DO THIS.
Copy out, character for character, everything from the start of the records down to the line that contains "(x=669, y=32)", with that line included.

Records from a pointing dataset
— Begin —

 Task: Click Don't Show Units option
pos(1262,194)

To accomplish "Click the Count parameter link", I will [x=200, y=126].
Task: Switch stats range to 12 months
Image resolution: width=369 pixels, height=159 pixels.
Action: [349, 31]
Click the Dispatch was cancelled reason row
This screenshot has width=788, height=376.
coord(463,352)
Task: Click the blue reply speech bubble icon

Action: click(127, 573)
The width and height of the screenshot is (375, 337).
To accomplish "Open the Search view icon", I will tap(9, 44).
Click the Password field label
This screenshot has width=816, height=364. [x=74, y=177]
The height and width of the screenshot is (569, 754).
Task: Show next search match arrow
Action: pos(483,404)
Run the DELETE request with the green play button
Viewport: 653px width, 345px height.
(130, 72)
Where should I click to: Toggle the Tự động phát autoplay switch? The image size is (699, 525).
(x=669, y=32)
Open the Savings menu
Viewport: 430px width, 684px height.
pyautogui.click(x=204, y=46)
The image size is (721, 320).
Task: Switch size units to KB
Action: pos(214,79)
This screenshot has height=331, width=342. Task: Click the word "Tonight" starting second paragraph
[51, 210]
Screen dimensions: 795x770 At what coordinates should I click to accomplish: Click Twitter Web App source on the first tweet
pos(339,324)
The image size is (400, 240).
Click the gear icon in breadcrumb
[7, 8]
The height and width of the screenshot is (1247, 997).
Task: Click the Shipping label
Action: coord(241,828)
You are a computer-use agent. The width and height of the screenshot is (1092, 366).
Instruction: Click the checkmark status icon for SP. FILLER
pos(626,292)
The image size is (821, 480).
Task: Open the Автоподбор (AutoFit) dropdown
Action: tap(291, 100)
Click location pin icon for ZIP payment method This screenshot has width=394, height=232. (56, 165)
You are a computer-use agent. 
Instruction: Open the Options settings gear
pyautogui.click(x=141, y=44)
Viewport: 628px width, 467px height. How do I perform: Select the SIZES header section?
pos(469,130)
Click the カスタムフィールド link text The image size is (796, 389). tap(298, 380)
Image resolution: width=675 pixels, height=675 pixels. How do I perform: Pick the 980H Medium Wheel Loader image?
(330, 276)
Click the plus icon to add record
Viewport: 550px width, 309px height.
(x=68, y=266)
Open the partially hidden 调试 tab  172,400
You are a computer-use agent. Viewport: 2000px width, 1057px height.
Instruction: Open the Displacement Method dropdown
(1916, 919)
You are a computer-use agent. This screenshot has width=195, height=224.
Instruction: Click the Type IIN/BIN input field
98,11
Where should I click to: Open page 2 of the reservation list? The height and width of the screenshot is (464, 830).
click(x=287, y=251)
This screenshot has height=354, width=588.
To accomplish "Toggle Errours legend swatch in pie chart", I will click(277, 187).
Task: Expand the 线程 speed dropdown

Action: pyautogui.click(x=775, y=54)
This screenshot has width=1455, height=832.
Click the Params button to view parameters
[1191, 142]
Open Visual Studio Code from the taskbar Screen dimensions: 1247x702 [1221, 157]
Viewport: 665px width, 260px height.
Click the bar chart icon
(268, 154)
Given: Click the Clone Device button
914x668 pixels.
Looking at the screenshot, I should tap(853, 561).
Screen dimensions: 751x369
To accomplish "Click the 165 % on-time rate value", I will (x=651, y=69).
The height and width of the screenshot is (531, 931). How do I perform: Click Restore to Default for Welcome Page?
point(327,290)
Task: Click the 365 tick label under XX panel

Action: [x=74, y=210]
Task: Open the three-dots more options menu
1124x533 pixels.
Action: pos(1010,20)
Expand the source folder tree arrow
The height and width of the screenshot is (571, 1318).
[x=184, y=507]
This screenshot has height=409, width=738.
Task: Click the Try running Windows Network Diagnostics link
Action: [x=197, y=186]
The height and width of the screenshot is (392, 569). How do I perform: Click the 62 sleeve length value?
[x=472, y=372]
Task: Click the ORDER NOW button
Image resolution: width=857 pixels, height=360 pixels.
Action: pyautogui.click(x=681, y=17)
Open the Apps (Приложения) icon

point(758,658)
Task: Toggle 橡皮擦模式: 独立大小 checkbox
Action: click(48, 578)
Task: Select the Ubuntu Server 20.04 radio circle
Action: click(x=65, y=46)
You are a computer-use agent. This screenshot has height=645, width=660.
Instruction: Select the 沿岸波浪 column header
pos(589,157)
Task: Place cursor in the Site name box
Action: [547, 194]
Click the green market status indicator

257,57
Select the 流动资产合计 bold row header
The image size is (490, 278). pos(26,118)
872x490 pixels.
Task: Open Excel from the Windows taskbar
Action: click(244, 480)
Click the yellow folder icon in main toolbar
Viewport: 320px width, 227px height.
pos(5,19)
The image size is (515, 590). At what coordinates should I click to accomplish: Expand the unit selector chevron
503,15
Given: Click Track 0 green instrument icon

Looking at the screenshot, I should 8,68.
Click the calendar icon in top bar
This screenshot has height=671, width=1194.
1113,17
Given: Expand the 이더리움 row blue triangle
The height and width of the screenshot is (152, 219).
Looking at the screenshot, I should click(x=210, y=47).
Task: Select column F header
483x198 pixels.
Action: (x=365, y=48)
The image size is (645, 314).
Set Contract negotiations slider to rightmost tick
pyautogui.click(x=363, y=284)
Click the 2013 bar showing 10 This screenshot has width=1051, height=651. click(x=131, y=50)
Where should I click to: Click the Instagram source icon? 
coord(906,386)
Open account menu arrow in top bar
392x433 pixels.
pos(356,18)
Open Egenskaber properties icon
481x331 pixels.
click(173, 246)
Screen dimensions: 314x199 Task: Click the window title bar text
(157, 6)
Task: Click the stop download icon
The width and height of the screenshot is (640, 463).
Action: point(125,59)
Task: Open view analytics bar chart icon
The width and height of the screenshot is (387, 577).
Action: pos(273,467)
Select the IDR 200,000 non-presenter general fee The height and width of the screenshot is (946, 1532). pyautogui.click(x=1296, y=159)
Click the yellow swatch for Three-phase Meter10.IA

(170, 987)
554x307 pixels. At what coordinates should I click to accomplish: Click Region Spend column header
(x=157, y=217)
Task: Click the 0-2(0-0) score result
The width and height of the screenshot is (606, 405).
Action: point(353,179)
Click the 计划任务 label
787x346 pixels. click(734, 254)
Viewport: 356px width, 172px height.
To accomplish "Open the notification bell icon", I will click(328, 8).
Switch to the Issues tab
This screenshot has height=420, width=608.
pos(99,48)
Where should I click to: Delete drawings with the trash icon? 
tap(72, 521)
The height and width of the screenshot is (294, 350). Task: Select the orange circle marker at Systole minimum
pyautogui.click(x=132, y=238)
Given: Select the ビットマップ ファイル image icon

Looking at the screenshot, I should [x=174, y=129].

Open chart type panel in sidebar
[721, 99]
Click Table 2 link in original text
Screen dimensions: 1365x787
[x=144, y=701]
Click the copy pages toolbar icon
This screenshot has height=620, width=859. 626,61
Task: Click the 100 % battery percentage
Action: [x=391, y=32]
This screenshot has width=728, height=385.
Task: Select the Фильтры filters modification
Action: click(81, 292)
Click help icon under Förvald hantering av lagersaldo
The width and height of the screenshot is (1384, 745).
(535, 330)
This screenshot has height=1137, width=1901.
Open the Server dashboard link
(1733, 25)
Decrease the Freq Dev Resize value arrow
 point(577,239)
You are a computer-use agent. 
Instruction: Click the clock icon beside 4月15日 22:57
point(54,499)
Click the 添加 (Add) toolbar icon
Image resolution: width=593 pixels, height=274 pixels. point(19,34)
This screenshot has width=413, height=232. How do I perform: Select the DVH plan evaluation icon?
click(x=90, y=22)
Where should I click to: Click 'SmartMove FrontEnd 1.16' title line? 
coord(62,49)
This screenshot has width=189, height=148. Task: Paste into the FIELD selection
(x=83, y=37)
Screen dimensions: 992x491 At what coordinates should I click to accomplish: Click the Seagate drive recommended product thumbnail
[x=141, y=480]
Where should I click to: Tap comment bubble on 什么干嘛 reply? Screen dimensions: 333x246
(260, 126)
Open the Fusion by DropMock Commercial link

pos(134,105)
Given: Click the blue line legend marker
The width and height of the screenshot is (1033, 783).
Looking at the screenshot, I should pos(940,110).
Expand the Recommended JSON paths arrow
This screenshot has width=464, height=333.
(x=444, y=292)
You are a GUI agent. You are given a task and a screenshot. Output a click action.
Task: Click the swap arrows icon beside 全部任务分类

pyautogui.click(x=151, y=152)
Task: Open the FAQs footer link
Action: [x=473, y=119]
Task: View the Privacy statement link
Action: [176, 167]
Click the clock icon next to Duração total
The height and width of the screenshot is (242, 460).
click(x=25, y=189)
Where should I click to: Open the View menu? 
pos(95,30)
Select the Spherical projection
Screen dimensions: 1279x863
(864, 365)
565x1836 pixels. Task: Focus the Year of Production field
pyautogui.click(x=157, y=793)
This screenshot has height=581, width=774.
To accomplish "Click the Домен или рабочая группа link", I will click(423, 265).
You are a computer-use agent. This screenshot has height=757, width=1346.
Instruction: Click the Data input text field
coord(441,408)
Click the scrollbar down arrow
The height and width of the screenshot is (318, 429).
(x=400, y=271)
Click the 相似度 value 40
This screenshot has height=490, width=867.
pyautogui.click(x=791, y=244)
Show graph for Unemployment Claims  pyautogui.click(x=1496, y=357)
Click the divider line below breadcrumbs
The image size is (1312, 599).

— End —

RESPONSE TO THIS EXERCISE.
 Task: Click Don't Show Units option
pos(1262,194)

To accomplish "Click the Count parameter link", I will [x=200, y=126].
Task: Switch stats range to 12 months
Image resolution: width=369 pixels, height=159 pixels.
Action: [349, 31]
Click the Dispatch was cancelled reason row
This screenshot has width=788, height=376.
coord(463,352)
Task: Click the blue reply speech bubble icon

Action: click(127, 573)
The width and height of the screenshot is (375, 337).
To accomplish "Open the Search view icon", I will tap(9, 44).
Click the Password field label
This screenshot has width=816, height=364. [x=74, y=177]
The height and width of the screenshot is (569, 754).
Task: Show next search match arrow
Action: pos(483,404)
Run the DELETE request with the green play button
Viewport: 653px width, 345px height.
(130, 72)
Where should I click to: Toggle the Tự động phát autoplay switch? The image size is (699, 525).
(x=669, y=32)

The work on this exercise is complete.